Reproduce each line below with no alterations.

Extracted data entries
◇ ◇ ◇
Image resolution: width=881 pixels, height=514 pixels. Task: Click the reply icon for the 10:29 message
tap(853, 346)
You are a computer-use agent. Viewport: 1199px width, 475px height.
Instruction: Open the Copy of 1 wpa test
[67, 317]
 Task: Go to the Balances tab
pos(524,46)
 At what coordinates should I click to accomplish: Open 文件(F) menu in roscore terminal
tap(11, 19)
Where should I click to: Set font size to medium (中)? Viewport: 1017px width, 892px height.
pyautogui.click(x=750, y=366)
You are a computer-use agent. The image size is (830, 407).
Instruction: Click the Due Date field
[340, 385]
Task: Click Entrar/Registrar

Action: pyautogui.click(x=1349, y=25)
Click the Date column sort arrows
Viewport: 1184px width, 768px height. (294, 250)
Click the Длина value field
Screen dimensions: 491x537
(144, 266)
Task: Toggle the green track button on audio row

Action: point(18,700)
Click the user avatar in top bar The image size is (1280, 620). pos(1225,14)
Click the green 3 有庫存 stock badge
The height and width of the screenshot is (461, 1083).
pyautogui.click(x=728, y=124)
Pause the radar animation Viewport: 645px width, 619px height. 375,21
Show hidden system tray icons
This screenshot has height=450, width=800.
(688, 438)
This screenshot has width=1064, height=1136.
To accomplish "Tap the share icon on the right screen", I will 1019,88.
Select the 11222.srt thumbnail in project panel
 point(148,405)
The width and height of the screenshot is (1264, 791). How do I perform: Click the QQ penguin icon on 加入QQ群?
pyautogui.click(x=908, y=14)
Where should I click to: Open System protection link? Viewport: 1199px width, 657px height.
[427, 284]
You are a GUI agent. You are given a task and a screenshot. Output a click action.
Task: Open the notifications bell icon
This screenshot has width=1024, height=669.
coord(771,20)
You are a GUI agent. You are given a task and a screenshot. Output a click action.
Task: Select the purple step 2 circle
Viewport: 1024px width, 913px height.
◇ ◇ ◇
Answer space:
Image resolution: width=881 pixels, height=514 pixels. Task: Click the reply icon for the 10:29 message
tap(853, 346)
You are a computer-use agent. Viewport: 1199px width, 475px height.
Instruction: Open the Copy of 1 wpa test
[67, 317]
 Task: Go to the Balances tab
pos(524,46)
 At what coordinates should I click to accomplish: Open 文件(F) menu in roscore terminal
tap(11, 19)
Where should I click to: Set font size to medium (中)? Viewport: 1017px width, 892px height.
pyautogui.click(x=750, y=366)
You are a computer-use agent. The image size is (830, 407).
Instruction: Click the Due Date field
[340, 385]
Task: Click Entrar/Registrar

Action: pyautogui.click(x=1349, y=25)
Click the Date column sort arrows
Viewport: 1184px width, 768px height. (294, 250)
Click the Длина value field
Screen dimensions: 491x537
(144, 266)
Task: Toggle the green track button on audio row

Action: point(18,700)
Click the user avatar in top bar The image size is (1280, 620). pos(1225,14)
Click the green 3 有庫存 stock badge
The height and width of the screenshot is (461, 1083).
pyautogui.click(x=728, y=124)
Pause the radar animation Viewport: 645px width, 619px height. 375,21
Show hidden system tray icons
This screenshot has height=450, width=800.
(688, 438)
This screenshot has width=1064, height=1136.
To accomplish "Tap the share icon on the right screen", I will 1019,88.
Select the 11222.srt thumbnail in project panel
 point(148,405)
The width and height of the screenshot is (1264, 791). How do I perform: Click the QQ penguin icon on 加入QQ群?
pyautogui.click(x=908, y=14)
Where should I click to: Open System protection link? Viewport: 1199px width, 657px height.
[427, 284]
You are a GUI agent. You are given a task and a screenshot. Output a click action.
Task: Open the notifications bell icon
This screenshot has width=1024, height=669.
coord(771,20)
You are a GUI agent. You are given a task and a screenshot. Output a click action.
Task: Select the purple step 2 circle
Viewport: 1024px width, 913px height.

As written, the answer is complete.